◆ **JOB ITEM**
Rewrite all of the dataset entries below, replacing "Locate an element on the screen" with "Find an element on the screen" wherever it appears and keeping everything else the same.

[Dataset entries]
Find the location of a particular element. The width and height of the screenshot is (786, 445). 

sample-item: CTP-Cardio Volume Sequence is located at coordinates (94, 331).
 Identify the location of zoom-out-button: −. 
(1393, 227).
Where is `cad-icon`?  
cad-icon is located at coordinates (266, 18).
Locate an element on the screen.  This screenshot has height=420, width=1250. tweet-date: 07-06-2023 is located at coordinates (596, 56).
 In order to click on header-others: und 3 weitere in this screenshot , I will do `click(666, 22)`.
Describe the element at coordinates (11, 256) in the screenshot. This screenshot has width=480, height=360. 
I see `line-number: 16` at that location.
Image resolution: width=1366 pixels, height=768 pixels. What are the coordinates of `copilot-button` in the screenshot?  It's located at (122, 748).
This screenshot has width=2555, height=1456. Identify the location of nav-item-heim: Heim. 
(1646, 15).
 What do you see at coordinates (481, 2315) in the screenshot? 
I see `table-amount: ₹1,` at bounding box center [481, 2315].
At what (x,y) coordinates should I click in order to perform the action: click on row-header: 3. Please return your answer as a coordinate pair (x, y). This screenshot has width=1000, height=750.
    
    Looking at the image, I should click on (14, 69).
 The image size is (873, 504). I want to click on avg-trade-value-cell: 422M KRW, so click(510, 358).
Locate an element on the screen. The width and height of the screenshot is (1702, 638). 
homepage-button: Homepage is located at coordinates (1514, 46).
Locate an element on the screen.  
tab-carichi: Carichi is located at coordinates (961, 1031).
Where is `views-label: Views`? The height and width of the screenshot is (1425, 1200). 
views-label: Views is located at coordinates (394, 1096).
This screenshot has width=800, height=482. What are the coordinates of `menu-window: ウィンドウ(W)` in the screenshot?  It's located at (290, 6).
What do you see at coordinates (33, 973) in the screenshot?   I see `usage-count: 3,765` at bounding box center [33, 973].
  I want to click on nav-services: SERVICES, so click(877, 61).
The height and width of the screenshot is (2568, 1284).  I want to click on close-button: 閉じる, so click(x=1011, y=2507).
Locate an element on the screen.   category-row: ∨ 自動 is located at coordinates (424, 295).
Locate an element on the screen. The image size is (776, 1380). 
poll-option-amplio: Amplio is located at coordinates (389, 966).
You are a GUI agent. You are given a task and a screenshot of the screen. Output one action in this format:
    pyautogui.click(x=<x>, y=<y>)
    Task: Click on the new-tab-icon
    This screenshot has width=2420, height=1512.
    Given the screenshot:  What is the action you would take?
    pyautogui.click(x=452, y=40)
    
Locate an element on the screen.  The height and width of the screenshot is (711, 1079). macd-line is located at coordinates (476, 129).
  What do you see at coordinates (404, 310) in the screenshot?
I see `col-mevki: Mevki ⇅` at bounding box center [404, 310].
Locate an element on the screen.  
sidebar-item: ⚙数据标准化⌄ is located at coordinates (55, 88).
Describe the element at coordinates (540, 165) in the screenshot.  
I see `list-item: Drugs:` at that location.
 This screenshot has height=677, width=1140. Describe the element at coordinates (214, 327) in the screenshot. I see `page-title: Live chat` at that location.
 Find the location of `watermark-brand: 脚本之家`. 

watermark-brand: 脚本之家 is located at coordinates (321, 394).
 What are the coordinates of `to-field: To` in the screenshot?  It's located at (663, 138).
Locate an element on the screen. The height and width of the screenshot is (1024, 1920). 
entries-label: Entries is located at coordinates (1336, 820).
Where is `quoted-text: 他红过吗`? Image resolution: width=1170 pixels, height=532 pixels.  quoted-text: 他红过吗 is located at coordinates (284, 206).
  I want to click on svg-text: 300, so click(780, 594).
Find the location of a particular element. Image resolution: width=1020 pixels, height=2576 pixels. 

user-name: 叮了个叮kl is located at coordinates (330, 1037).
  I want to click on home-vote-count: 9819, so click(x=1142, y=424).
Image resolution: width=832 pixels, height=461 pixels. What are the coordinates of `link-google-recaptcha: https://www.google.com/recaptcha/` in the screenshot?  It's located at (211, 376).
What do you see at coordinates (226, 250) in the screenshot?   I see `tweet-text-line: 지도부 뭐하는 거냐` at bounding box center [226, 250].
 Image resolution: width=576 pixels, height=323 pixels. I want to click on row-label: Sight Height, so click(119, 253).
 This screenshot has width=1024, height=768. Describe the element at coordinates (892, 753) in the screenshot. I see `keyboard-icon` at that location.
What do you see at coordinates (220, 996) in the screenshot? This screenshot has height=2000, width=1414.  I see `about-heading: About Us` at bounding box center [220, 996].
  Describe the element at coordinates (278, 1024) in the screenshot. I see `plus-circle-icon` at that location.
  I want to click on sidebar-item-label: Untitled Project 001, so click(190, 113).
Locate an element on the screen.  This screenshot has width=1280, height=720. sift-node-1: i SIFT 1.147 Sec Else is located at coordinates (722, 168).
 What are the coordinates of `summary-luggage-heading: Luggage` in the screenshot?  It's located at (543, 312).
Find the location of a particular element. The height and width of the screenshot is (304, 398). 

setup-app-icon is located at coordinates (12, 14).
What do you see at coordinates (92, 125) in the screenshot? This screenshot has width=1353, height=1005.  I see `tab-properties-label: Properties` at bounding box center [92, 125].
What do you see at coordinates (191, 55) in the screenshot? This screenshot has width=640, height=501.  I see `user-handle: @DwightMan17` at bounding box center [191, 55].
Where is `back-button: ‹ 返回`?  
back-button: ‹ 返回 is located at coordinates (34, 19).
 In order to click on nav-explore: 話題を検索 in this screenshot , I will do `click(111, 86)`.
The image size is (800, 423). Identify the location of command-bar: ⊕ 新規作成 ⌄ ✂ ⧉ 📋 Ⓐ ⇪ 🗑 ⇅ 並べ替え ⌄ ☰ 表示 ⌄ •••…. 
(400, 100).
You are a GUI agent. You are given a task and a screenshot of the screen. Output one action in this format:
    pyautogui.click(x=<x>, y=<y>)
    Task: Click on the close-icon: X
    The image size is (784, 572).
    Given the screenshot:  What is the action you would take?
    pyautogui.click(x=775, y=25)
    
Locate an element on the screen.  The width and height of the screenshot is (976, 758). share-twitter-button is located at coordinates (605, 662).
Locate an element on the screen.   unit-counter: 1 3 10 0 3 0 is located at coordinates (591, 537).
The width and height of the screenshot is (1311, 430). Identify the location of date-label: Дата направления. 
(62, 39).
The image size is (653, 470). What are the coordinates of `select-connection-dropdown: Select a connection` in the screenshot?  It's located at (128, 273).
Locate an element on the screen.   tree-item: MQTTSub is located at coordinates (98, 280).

◆ **WRITTEN ANSWER**
Find the location of a particular element. The width and height of the screenshot is (786, 445). 

sample-item: CTP-Cardio Volume Sequence is located at coordinates (94, 331).
 Identify the location of zoom-out-button: −. 
(1393, 227).
Where is `cad-icon`?  
cad-icon is located at coordinates (266, 18).
Find an element on the screen.  This screenshot has height=420, width=1250. tweet-date: 07-06-2023 is located at coordinates (596, 56).
 In order to click on header-others: und 3 weitere in this screenshot , I will do `click(666, 22)`.
Describe the element at coordinates (11, 256) in the screenshot. This screenshot has width=480, height=360. 
I see `line-number: 16` at that location.
Image resolution: width=1366 pixels, height=768 pixels. What are the coordinates of `copilot-button` in the screenshot?  It's located at (122, 748).
This screenshot has width=2555, height=1456. Identify the location of nav-item-heim: Heim. 
(1646, 15).
 What do you see at coordinates (481, 2315) in the screenshot? 
I see `table-amount: ₹1,` at bounding box center [481, 2315].
At what (x,y) coordinates should I click in order to perform the action: click on row-header: 3. Please return your answer as a coordinate pair (x, y). This screenshot has width=1000, height=750.
    
    Looking at the image, I should click on (14, 69).
 The image size is (873, 504). I want to click on avg-trade-value-cell: 422M KRW, so click(510, 358).
Find an element on the screen. The width and height of the screenshot is (1702, 638). 
homepage-button: Homepage is located at coordinates (1514, 46).
Find an element on the screen.  
tab-carichi: Carichi is located at coordinates (961, 1031).
Where is `views-label: Views`? The height and width of the screenshot is (1425, 1200). 
views-label: Views is located at coordinates (394, 1096).
This screenshot has width=800, height=482. What are the coordinates of `menu-window: ウィンドウ(W)` in the screenshot?  It's located at (290, 6).
What do you see at coordinates (33, 973) in the screenshot?   I see `usage-count: 3,765` at bounding box center [33, 973].
  I want to click on nav-services: SERVICES, so click(877, 61).
The height and width of the screenshot is (2568, 1284).  I want to click on close-button: 閉じる, so click(x=1011, y=2507).
Find an element on the screen.   category-row: ∨ 自動 is located at coordinates (424, 295).
Find an element on the screen. The image size is (776, 1380). 
poll-option-amplio: Amplio is located at coordinates (389, 966).
You are a GUI agent. You are given a task and a screenshot of the screen. Output one action in this format:
    pyautogui.click(x=<x>, y=<y>)
    Task: Click on the new-tab-icon
    This screenshot has width=2420, height=1512.
    Given the screenshot:  What is the action you would take?
    pyautogui.click(x=452, y=40)
    
Find an element on the screen.  The height and width of the screenshot is (711, 1079). macd-line is located at coordinates (476, 129).
  What do you see at coordinates (404, 310) in the screenshot?
I see `col-mevki: Mevki ⇅` at bounding box center [404, 310].
Find an element on the screen.  
sidebar-item: ⚙数据标准化⌄ is located at coordinates (55, 88).
Describe the element at coordinates (540, 165) in the screenshot.  
I see `list-item: Drugs:` at that location.
 This screenshot has height=677, width=1140. Describe the element at coordinates (214, 327) in the screenshot. I see `page-title: Live chat` at that location.
 Find the location of `watermark-brand: 脚本之家`. 

watermark-brand: 脚本之家 is located at coordinates (321, 394).
 What are the coordinates of `to-field: To` in the screenshot?  It's located at (663, 138).
Find an element on the screen. The height and width of the screenshot is (1024, 1920). 
entries-label: Entries is located at coordinates (1336, 820).
Where is `quoted-text: 他红过吗`? Image resolution: width=1170 pixels, height=532 pixels.  quoted-text: 他红过吗 is located at coordinates (284, 206).
  I want to click on svg-text: 300, so click(780, 594).
Find the location of a particular element. Image resolution: width=1020 pixels, height=2576 pixels. 

user-name: 叮了个叮kl is located at coordinates (330, 1037).
  I want to click on home-vote-count: 9819, so click(x=1142, y=424).
Image resolution: width=832 pixels, height=461 pixels. What are the coordinates of `link-google-recaptcha: https://www.google.com/recaptcha/` in the screenshot?  It's located at (211, 376).
What do you see at coordinates (226, 250) in the screenshot?   I see `tweet-text-line: 지도부 뭐하는 거냐` at bounding box center [226, 250].
 Image resolution: width=576 pixels, height=323 pixels. I want to click on row-label: Sight Height, so click(119, 253).
 This screenshot has width=1024, height=768. Describe the element at coordinates (892, 753) in the screenshot. I see `keyboard-icon` at that location.
What do you see at coordinates (220, 996) in the screenshot? This screenshot has height=2000, width=1414.  I see `about-heading: About Us` at bounding box center [220, 996].
  Describe the element at coordinates (278, 1024) in the screenshot. I see `plus-circle-icon` at that location.
  I want to click on sidebar-item-label: Untitled Project 001, so click(190, 113).
Find an element on the screen.  This screenshot has width=1280, height=720. sift-node-1: i SIFT 1.147 Sec Else is located at coordinates (722, 168).
 What are the coordinates of `summary-luggage-heading: Luggage` in the screenshot?  It's located at (543, 312).
Find the location of a particular element. The height and width of the screenshot is (304, 398). 

setup-app-icon is located at coordinates (12, 14).
What do you see at coordinates (92, 125) in the screenshot? This screenshot has width=1353, height=1005.  I see `tab-properties-label: Properties` at bounding box center [92, 125].
What do you see at coordinates (191, 55) in the screenshot? This screenshot has width=640, height=501.  I see `user-handle: @DwightMan17` at bounding box center [191, 55].
Where is `back-button: ‹ 返回`?  
back-button: ‹ 返回 is located at coordinates (34, 19).
 In order to click on nav-explore: 話題を検索 in this screenshot , I will do `click(111, 86)`.
The image size is (800, 423). Identify the location of command-bar: ⊕ 新規作成 ⌄ ✂ ⧉ 📋 Ⓐ ⇪ 🗑 ⇅ 並べ替え ⌄ ☰ 表示 ⌄ •••…. 
(400, 100).
You are a GUI agent. You are given a task and a screenshot of the screen. Output one action in this format:
    pyautogui.click(x=<x>, y=<y>)
    Task: Click on the close-icon: X
    The image size is (784, 572).
    Given the screenshot:  What is the action you would take?
    pyautogui.click(x=775, y=25)
    
Find an element on the screen.  The width and height of the screenshot is (976, 758). share-twitter-button is located at coordinates (605, 662).
Find an element on the screen.   unit-counter: 1 3 10 0 3 0 is located at coordinates (591, 537).
The width and height of the screenshot is (1311, 430). Identify the location of date-label: Дата направления. 
(62, 39).
The image size is (653, 470). What are the coordinates of `select-connection-dropdown: Select a connection` in the screenshot?  It's located at (128, 273).
Find an element on the screen.   tree-item: MQTTSub is located at coordinates (98, 280).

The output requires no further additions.